J’ai trouvé un étrange amas sous mon matelas. Au début, j’ai pensé à des œufs d’insectes… mais la réalité était bien plus surprenante. Cet après-midi-là, j’ai décidé de retourner le matelas et de laver les draps. Tout semblait normal… jusqu’à ce que mon regard tombe sur un petit tas de grains noirs dans un coin du lit.
Ils étaient mats, mais légèrement brillants, comme de minuscules morceaux de charbon. Un frisson m’a parcouru l’échine. Ma première pensée : des œufs d’insectes. Peut-être des cafards ? Des coléoptères ? Rien que d’y penser me donnait froid.

Avec précaution, j’ai pris une feuille de papier et en ai ramassé quelques-uns pour les examiner. Durs, secs… définitivement morts. Mais d’où venaient-ils ? Intrigué et un peu inquiet, j’ai pris une photo et l’ai envoyée à une amie passionnée de phytothérapie et de traditions anciennes.
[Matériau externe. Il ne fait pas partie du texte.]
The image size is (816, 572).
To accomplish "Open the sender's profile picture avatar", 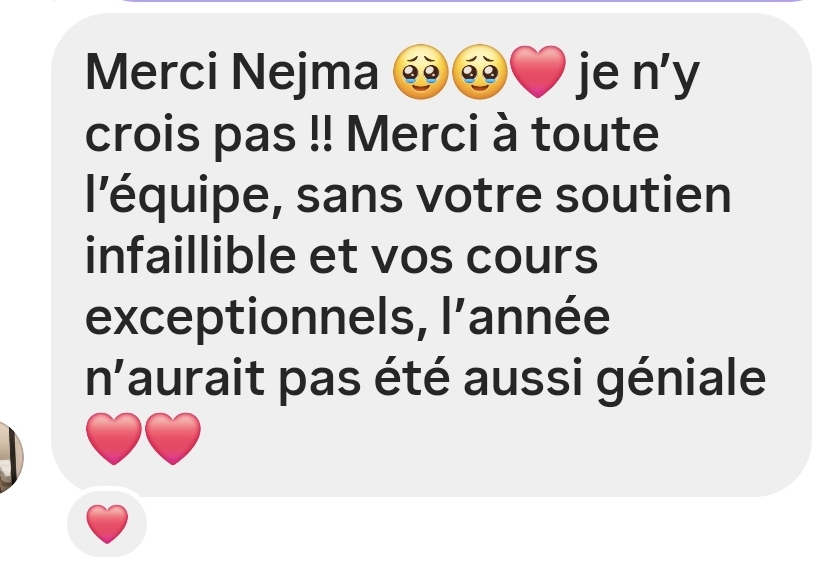I will (x=9, y=458).
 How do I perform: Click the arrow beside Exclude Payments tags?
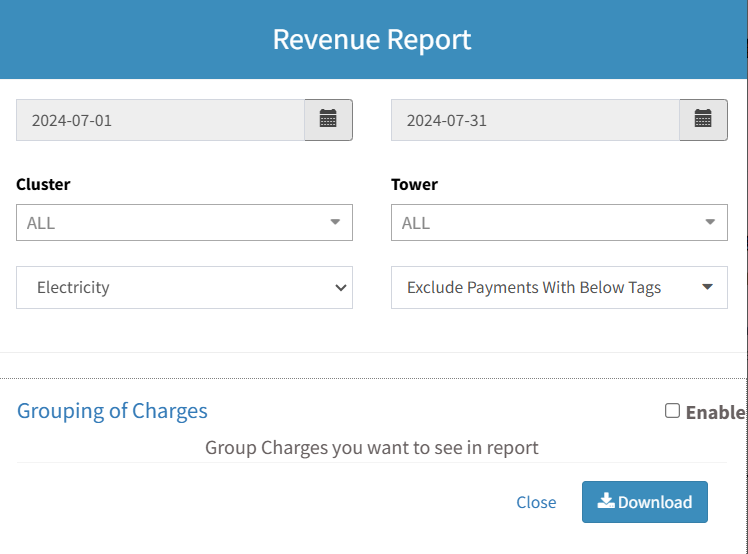click(x=707, y=287)
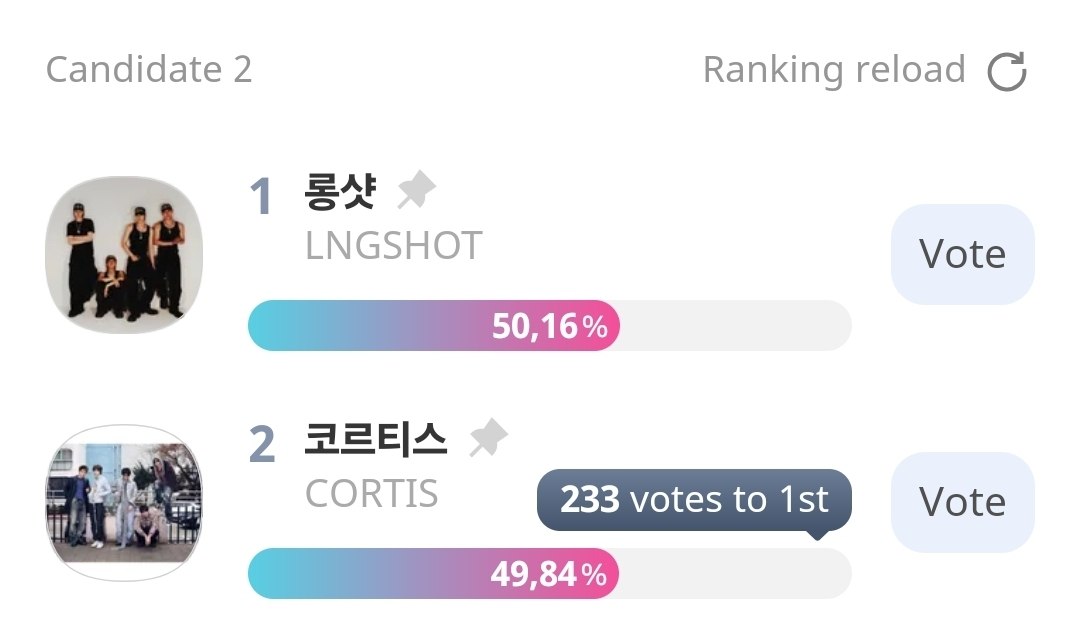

Sa réponse est arrivée presque immédiatement : « Ce sont des kalonji, des graines de nigelle. Quelqu’un a dû les placer là exprès. » J’ai cligné des yeux, incrédule. Des graines… sous le lit ?
Une recherche rapide sur Internet m’a laissé bouche bée. Depuis des siècles, les kalonji sont utilisés comme amulettes pour repousser maladies et mauvaises énergies. On les cachait souvent sous les matelas, les seuils de porte, ou dans les coussins, pour attirer protection et paix.
Un instant, j’ai eu peur. Qui aurait pu faire ça sans que je le sache ? Puis je me suis rappelé la visite de ma grand-mère quelques semaines plus tôt. Elle a toujours cru aux bénédictions silencieuses et aux vieilles traditions.

Ce soir-là, je l’ai appelée.
— Grand-mère… as-tu mis quelque chose sous mon matelas ?
Elle a ri doucement.
— Ah, tu l’as trouvé ? Oui, c’est du kalonji. Qu’il te protège. Tu es un peu agité ces derniers temps, et j’ai pensé qu’un peu de protection te serait utile.